This was Park City’s third game against Cedar this season, and Hoyt said that the coaches decided to go with a different tactic this time. They put in first baseman David Feasler as pitcher, even though he had thrown only one game this season. "That turned out to be a good move," said Hoyt.
The Miners got the edge in the top of the fourth, scoring three runs. Senior Austin Molinaro made his way around the bases for the first run. Then, with Marshall Crawford on second base and David Snyder on first, Alex Thomas hit a triple, sending Crawford and Snyder home and bringing the score to 3-0.
Cedar scored on a passed ball in the bottom of the fourth and prevented Park City from scoring in the top of the fifth.

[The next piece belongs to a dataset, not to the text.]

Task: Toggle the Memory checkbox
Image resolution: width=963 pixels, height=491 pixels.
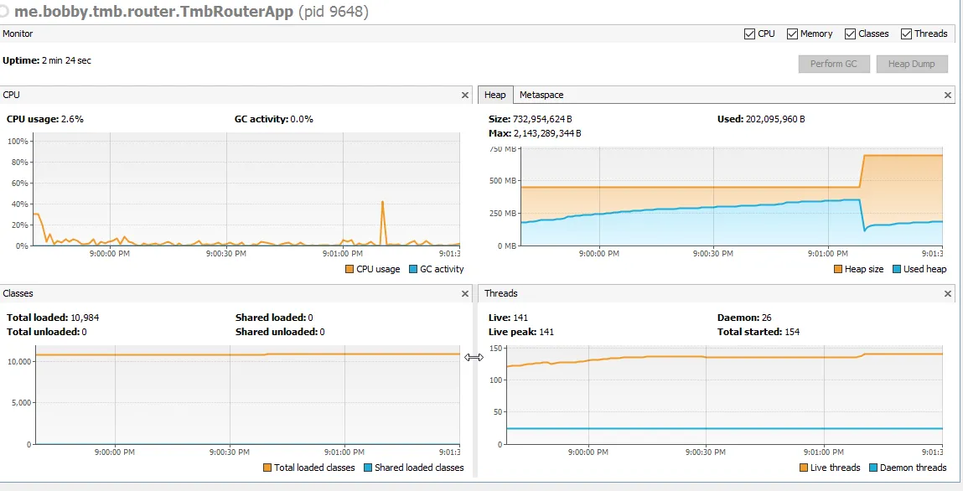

Then it was the Redmen’s shot at a comeback. Using strategic hitting to load the bases, Cedar squeezed four runs in the fifth inning to bring the score to 5-3.
The Cedar pitcher kept the Miners off the bases in the sixth inning and the Redmen scored their sixth run after slipping a hit between the Miners’ infielders.
Park City was feeling the pressure in the final inning. Senior Parker Morin started off the inning with a single. Pinch baserunner David Snyder made it to second on a passed ball and stole third. Shapard came to bat and hit a double, sending Snyder home.
However, two consecutive strikeouts ended the game and the Miners’ season at 6-4.
Alex Thomas, one of the nine graduating seniors from Park City, said it was an emotional loss for the team. "We’ve all been playing together since middle school, so it’s tough to know that you’re not going to play with those people ever again," he said. "We were a little tired from playing back-to-back games, but overall I think we played well. It was a good way to go out."
"All in all, we would’ve liked to have gone to the semifinals, but the fact of the matter is, it was just a slugfest and Cedar came out on top," said Coach Hoyt. "We just kind of ran out of innings. We had come from behind on three other games, but this one we just ran out of juice. With a nine-inning game, who knows? It could’ve gone either way."
Hoyt noted that the Miners had faced fierce competition in their region on their way to the quarterfinals. In the final week of the playoffs, three of the six Region 10 teams (Park City, Judge and Wasatch) were still in the running.
"This is the best team Park City has put out there and this is the furthest we’ve gone in the state tournament," said Hoyt. "Above all the wins and loses, the way we represented the region and the way we represented Park City was fantastic."